Kathleen Hostert – Public Education at One Legacy

July 10, 2007 Terkel

Interview: How To Become a Public Health Educator

I had always wanted to be a school teacher. I got married, had kids, ended up working full time. Six months after I was married my husband was diagnosed with a kidney disease. He was told in six years he would have to have a kidney transplant. I was kind of stuck in my position because I couldn’t leave where I was. I had the primary insurance.

I went back and got my teaching credential. I was a teacher for four years. But in between that I ended up giving my husband a kidney. His whole family was tested and no one was a match except for his brother who had some complications. The doctor told me that I could be a match.
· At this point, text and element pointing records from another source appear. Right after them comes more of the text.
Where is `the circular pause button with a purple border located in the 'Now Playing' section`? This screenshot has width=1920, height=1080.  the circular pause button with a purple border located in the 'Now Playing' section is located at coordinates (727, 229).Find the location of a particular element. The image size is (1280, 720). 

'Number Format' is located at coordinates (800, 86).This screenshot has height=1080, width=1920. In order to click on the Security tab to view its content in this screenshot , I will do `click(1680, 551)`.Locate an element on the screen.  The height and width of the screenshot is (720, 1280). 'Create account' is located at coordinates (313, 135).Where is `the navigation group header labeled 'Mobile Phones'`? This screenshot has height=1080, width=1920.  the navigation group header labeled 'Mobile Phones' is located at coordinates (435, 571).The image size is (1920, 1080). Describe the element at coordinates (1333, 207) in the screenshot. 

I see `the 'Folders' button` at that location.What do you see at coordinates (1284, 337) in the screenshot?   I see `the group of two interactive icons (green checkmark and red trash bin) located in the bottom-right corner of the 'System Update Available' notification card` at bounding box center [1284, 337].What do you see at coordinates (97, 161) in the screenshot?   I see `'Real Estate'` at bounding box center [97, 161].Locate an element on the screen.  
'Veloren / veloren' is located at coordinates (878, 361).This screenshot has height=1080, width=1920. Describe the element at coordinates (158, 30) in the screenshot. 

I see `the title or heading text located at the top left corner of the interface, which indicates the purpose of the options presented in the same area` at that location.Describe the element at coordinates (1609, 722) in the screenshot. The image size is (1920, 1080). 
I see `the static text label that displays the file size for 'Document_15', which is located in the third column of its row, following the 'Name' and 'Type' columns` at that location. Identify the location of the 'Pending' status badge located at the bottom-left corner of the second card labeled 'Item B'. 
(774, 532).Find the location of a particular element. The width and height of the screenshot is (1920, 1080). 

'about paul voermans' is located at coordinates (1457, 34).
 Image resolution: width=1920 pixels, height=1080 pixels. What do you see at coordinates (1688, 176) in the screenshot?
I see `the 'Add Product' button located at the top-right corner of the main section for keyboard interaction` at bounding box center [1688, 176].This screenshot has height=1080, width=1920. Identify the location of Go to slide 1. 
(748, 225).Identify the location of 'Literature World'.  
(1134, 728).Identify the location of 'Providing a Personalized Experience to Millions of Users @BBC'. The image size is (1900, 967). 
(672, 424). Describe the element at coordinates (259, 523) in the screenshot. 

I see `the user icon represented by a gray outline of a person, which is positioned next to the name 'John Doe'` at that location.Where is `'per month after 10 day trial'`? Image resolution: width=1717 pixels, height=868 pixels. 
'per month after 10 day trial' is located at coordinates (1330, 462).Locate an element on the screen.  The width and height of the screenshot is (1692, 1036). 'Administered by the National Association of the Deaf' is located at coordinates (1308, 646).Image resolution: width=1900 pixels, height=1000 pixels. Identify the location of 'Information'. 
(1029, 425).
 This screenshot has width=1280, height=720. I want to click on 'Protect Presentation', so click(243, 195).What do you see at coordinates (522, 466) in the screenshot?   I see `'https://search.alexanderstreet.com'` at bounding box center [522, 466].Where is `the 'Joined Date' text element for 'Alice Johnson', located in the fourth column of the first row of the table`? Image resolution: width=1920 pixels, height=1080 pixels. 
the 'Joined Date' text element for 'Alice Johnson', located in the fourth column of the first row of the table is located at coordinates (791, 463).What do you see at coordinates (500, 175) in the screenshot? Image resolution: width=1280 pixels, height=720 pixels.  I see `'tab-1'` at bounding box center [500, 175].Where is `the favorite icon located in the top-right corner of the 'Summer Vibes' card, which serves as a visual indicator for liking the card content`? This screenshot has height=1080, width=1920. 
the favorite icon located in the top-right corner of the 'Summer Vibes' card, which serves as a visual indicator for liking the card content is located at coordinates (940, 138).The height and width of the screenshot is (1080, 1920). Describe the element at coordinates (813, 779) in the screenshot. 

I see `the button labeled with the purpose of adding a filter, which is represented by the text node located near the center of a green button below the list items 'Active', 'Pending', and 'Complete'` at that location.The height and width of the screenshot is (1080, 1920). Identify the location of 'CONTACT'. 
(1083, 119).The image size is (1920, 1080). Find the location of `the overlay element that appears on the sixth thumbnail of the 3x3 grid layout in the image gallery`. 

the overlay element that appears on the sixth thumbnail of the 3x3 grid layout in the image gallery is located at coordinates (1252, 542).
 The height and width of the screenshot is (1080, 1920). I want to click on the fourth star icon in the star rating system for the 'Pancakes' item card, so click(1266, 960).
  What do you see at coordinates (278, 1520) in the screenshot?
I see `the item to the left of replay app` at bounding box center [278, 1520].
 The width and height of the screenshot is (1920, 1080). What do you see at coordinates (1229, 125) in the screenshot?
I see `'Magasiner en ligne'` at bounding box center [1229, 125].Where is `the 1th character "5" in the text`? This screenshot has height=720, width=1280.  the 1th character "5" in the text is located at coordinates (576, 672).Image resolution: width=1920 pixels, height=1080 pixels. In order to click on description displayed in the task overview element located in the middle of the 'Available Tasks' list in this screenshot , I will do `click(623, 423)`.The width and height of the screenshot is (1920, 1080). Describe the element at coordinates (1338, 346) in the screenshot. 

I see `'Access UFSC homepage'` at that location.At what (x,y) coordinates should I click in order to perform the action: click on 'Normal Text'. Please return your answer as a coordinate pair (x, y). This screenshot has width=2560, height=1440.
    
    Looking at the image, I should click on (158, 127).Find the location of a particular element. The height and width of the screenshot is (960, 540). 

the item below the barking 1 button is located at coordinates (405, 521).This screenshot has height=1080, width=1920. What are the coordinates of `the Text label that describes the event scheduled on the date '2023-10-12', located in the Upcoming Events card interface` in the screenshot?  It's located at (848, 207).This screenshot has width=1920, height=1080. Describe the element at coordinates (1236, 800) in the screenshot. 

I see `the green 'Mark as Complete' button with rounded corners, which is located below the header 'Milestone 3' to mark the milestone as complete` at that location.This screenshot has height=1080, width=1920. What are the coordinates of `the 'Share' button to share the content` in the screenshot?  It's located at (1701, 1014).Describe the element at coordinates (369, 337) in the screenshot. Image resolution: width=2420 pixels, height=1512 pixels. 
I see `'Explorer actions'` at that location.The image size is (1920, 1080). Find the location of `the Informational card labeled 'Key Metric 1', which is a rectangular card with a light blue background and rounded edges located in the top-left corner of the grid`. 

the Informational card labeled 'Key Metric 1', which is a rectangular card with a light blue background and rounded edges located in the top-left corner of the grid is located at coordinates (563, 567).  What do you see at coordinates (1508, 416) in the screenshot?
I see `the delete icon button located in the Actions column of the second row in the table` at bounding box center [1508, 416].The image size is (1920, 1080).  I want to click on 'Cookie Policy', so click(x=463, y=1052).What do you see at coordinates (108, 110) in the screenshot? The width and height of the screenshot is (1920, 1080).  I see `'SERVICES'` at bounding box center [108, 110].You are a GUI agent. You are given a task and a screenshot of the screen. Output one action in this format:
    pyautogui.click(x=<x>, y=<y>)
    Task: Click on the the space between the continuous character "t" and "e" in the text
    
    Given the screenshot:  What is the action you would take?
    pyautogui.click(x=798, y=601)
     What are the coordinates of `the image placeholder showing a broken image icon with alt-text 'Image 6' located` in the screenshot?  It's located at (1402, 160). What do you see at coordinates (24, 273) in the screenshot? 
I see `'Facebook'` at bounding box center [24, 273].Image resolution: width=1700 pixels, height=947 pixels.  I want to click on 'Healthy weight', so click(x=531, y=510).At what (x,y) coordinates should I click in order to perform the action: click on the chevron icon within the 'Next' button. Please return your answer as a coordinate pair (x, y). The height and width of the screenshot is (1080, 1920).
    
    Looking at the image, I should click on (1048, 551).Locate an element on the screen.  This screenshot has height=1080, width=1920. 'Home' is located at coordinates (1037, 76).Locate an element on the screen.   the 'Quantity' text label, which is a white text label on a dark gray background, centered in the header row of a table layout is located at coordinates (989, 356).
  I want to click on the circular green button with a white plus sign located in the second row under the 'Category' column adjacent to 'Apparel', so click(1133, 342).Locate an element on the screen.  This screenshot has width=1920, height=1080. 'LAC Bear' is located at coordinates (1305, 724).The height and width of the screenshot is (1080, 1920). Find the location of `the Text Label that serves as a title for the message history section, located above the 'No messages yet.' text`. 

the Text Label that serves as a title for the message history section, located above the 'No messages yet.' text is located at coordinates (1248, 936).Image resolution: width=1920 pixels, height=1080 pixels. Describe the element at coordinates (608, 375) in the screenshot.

So I went and got tested, and I was actually able to give him a kidney.

That was while I was teaching, which I always felt like was my passion. But once I gave him a kidney and we entered into this whole world of being so desperate of being on a waiting list and not knowing what’s going to happen, and finally receiving that gift of life. Not only giving him his life back, but his kids. His son and his daughter have their dad back now and they have a dad to play baseball with. He’s back to being a normal person again.

We just felt like when we walked away, we were leaving so many people still waiting for a life saving transplant. We wanted to do something about it. So we started the Donate Life Run/Walk which we do at Cal State Fullerton because we both graduated from there. The first two years we had David Eckstein there, which was great because his family is personally connected with kidney transplants. So we did the walk. We just completed our fifth year. We had 5,000 people at the walk this last year.

After the second year was actually when I got together with One Legacy and raised money for One Legacy. And they offered me a job. I was kind of torn because I always felt like teaching was my passion. But once we entered all of this and started meeting all these people who have been truly touched by transplants, that’s when I really found my personal passion.

Helping do whatever I can to educate people on organ donation. I ended up quitting my teaching job and I started working for One Legacy. I’ve been here for three years. Sometimes it doesn’t even feel like work. I go to work and it just doesn’t feel like work. It’s what I’ve always wanted to do, and knowing that on a daily basis you’re helping to educate people on organ donation and you’re getting the word out. It helps because if anything does happen to them, they’ve talked about it with their family and they know what their decision is. As someone told me, it’s not very often that you find what your passion is, but to be able to work for your passion and live your passion is amazing. It’s been a crazy, wild ride.